Most notable was the pizza dough, which Chris perfected late into the night. He grew up partly in New York while Lindsay is from Boston.

“I grew up in Massachusetts and I definitely have opinions, and so does he,” she said, adding, “The dough was a love job and the sauce is from the ground up.”

The resulting cake is an east coast hybrid with a thin and crispy crust. It’s more artisanal than late at night, but with enough fat and wrinkles not to be too trendy.

“We have a lot of people from New Jersey and Philadelphia who say it’s like New Haven style, added Lindsay, although she wouldn’t call it that. Her favorite pies are the sausage & ricotta and the new Specktacular with a white sauce base, bacon, peperoncini and spinach.

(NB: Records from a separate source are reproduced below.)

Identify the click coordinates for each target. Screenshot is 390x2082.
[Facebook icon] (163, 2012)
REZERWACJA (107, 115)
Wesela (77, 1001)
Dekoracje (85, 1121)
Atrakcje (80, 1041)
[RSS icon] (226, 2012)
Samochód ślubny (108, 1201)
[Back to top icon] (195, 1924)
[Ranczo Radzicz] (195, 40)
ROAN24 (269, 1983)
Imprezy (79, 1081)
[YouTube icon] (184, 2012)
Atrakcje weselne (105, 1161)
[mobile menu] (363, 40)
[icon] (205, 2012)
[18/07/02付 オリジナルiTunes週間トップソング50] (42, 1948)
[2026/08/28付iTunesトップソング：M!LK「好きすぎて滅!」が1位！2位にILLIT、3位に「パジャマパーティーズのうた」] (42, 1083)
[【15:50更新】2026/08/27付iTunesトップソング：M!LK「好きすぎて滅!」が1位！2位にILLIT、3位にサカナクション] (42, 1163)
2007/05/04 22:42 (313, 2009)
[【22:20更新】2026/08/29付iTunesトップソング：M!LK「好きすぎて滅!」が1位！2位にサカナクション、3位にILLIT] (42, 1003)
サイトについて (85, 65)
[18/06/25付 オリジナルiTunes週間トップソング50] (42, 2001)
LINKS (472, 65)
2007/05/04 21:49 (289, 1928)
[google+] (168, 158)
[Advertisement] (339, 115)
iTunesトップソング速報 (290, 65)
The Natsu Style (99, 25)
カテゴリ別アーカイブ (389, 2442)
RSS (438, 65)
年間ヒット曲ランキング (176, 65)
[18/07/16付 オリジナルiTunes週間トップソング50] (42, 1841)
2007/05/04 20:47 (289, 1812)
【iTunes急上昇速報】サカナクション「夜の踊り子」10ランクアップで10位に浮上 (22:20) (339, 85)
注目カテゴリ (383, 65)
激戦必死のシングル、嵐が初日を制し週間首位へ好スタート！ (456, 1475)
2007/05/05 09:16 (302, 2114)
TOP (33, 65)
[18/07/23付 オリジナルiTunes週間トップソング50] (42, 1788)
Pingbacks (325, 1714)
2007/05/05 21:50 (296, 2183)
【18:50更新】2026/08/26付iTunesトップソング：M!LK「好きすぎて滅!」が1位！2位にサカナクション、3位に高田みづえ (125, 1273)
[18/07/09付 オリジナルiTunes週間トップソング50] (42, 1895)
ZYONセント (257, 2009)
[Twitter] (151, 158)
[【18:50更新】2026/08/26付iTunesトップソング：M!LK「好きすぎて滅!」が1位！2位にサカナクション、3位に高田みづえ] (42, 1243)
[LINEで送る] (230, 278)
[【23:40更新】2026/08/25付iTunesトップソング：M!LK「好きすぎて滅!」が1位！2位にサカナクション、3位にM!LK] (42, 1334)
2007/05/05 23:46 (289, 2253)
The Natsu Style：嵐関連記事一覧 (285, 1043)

If you drop in on any day (note they close early), you’ll find Chris and his pizzaiolos that make dough for 9-inch (9.99-13.99 USD) and 14-inch -Toss cake ($ 14.99 – $ 18.99). Lindsay says they sell as many submarines as pizzas in one day. But they also make salads, meatballs, and cannoli.

And when asked if they want to expand the business to a second location (maybe in Denver), Lindsay laughs – between her two newborns: “We’re only trying to sleep at night,” she said.

But in memory of the pizza baker’s family, they are planning another move: By summer, the company will be renamed from Deli Italia to Leopold’s in honor of their 8-month-old son.

It’s a bold decision after winning, or almost winning, the title of Best Pizza in Denver by its current name. But the Lyons have a vision that brought them here.

“We just have to keep going and stay focused,” said Lindsay. “We feel like the very big outsider.”